TASK OBJECTIVE:
Using the material below, print the line that contains "Open the 5 Instr State menu", the line that contains "Filter media by audio music note icon", and every line in between, exactly and nothing else.

----

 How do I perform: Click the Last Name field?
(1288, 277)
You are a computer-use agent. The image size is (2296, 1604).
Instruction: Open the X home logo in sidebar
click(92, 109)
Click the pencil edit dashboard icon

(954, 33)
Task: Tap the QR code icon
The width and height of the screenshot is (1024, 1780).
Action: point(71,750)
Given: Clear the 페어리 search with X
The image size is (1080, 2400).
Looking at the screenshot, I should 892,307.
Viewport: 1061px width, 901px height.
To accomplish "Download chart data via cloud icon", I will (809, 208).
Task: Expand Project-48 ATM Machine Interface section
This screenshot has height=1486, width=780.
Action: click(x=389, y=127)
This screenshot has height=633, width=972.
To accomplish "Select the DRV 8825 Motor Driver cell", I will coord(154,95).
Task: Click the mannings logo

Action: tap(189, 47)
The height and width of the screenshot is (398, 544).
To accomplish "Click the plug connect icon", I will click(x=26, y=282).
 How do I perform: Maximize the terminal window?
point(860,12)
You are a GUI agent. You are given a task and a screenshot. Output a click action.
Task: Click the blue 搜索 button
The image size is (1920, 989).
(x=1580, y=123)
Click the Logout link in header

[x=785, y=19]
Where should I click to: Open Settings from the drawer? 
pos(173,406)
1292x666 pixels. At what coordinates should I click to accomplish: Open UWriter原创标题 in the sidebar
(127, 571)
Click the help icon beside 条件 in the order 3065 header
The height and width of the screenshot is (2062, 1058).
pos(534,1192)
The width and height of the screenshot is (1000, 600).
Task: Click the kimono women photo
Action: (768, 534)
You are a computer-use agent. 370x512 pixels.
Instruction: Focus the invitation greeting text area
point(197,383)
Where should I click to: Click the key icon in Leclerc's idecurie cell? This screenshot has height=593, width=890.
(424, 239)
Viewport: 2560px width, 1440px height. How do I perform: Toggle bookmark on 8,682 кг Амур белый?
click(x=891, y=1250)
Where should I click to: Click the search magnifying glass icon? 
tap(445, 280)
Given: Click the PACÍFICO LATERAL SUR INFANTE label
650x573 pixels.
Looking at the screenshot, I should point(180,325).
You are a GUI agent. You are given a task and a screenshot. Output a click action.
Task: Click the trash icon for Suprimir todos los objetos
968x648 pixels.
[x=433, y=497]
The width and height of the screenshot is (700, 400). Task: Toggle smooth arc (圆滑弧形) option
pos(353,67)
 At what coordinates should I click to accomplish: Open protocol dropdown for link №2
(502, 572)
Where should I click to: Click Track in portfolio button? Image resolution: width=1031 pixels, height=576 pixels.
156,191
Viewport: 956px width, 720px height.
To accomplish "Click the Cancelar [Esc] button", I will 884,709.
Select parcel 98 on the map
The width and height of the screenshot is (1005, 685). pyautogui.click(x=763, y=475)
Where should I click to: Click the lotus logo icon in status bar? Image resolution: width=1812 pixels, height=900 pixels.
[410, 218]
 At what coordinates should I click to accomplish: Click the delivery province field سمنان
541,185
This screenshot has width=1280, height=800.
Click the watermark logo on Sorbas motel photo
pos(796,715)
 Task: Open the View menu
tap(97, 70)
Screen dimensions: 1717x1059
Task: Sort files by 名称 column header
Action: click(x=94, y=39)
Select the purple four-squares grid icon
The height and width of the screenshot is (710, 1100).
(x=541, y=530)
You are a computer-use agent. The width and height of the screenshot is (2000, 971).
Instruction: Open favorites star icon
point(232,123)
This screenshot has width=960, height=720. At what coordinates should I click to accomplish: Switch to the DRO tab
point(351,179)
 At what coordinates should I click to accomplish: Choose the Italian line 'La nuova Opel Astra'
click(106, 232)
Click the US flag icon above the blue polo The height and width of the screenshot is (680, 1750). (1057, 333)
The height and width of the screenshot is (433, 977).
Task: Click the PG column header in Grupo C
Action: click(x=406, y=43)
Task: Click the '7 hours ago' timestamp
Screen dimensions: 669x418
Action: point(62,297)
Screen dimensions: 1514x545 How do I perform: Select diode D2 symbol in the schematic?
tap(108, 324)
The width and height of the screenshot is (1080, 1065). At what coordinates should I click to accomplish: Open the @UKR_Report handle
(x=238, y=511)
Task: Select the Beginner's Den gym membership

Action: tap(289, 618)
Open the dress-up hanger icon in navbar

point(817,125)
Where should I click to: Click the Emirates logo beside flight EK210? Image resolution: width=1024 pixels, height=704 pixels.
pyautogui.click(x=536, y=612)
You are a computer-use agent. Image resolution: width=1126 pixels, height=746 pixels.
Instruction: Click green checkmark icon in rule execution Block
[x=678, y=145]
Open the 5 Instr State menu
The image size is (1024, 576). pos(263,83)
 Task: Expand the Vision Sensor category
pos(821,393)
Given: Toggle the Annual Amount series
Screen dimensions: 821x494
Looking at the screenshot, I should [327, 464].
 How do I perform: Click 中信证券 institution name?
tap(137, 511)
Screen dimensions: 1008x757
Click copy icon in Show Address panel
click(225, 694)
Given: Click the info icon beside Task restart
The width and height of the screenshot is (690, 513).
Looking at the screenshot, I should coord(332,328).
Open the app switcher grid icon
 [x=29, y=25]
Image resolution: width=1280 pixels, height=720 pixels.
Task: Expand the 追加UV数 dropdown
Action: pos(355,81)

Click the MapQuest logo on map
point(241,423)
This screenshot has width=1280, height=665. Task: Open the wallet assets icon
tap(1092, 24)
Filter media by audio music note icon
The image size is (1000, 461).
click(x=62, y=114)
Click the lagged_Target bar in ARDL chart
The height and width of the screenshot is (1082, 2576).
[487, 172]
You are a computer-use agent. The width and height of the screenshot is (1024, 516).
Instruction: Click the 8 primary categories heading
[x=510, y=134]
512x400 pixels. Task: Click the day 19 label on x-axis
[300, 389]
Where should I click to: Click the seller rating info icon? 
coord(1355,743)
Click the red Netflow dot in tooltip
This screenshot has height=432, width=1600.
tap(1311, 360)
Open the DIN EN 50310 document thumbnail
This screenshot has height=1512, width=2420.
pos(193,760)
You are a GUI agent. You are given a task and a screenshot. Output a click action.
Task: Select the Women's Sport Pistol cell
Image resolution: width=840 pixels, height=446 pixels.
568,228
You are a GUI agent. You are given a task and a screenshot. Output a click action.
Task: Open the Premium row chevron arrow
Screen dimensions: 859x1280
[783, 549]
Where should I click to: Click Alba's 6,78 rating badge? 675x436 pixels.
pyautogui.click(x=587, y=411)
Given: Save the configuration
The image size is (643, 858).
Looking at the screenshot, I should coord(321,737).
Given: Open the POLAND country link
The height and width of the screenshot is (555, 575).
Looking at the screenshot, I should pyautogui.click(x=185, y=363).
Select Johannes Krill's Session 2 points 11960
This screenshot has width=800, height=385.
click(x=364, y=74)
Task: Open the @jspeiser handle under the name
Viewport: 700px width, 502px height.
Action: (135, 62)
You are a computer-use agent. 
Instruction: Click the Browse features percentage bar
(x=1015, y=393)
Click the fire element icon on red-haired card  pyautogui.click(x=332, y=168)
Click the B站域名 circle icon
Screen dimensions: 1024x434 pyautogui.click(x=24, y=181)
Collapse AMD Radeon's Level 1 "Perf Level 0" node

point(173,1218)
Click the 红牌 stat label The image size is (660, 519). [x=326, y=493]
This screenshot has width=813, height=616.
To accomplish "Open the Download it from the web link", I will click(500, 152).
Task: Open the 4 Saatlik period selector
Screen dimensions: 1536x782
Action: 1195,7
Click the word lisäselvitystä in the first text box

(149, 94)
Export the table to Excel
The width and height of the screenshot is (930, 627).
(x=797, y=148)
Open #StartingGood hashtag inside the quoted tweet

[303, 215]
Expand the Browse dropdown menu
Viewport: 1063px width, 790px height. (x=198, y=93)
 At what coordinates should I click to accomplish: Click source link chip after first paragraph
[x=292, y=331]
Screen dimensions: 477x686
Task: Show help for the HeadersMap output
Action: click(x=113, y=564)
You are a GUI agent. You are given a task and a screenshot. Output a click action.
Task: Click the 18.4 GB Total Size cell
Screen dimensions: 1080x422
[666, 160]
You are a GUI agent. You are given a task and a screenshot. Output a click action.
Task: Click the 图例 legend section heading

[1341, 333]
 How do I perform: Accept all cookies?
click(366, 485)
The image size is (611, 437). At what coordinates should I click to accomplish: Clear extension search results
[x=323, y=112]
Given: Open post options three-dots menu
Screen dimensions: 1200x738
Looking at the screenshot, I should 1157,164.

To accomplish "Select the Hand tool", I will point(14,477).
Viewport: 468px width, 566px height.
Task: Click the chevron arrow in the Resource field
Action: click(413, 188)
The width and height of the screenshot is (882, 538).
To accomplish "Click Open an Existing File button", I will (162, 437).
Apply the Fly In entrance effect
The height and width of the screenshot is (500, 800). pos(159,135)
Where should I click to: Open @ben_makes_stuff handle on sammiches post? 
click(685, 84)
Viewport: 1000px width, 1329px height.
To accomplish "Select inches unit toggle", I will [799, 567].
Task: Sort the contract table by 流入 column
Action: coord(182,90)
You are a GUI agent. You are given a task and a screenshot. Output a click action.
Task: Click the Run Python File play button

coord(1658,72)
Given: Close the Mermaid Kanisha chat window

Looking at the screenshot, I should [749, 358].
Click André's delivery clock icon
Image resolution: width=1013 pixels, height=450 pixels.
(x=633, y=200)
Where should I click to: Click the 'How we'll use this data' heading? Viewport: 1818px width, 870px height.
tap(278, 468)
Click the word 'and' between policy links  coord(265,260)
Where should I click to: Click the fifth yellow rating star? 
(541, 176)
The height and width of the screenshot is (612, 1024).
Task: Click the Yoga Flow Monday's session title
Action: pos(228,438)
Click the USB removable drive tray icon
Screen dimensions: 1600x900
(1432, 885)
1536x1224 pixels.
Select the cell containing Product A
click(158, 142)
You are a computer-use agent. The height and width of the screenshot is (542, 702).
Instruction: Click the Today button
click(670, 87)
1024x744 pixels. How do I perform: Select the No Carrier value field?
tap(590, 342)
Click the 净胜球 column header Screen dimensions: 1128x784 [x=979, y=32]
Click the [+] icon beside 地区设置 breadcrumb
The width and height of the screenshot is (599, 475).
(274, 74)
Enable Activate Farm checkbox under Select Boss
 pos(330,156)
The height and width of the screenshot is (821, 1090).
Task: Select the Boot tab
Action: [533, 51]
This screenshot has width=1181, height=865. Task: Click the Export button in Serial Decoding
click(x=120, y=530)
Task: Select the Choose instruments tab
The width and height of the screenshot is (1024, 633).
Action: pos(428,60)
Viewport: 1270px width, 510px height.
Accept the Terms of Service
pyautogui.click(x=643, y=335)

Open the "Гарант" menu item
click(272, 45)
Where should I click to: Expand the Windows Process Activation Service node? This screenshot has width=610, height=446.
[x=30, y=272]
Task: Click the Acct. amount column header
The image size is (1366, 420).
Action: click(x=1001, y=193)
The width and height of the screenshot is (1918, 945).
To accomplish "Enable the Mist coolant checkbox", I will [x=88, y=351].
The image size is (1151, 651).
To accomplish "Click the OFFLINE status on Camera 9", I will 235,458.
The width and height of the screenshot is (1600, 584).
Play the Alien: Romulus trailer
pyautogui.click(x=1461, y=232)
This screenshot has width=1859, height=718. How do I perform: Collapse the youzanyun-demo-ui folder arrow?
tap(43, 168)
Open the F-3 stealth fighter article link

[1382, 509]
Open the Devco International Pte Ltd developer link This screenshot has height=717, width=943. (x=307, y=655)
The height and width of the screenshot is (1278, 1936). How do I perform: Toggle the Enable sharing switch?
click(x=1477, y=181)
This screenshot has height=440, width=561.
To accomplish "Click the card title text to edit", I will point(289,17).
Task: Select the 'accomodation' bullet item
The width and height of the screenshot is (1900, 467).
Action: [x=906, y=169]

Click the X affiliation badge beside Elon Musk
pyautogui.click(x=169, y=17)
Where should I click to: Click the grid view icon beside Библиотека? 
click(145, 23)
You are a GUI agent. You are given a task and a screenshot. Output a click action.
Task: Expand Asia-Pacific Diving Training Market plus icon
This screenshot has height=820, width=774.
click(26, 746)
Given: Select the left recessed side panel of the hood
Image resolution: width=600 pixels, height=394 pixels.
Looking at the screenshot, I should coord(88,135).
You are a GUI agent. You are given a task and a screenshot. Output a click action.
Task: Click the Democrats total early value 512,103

----

SOLVED PROBLEM:
Open the 5 Instr State menu
The image size is (1024, 576). pos(263,83)
 Task: Expand the Vision Sensor category
pos(821,393)
Given: Toggle the Annual Amount series
Screen dimensions: 821x494
Looking at the screenshot, I should [327, 464].
 How do I perform: Click 中信证券 institution name?
tap(137, 511)
Screen dimensions: 1008x757
Click copy icon in Show Address panel
click(225, 694)
Given: Click the info icon beside Task restart
The width and height of the screenshot is (690, 513).
Looking at the screenshot, I should coord(332,328).
Open the app switcher grid icon
 [x=29, y=25]
Image resolution: width=1280 pixels, height=720 pixels.
Task: Expand the 追加UV数 dropdown
Action: pos(355,81)

Click the MapQuest logo on map
point(241,423)
This screenshot has width=1280, height=665. Task: Open the wallet assets icon
tap(1092, 24)
Filter media by audio music note icon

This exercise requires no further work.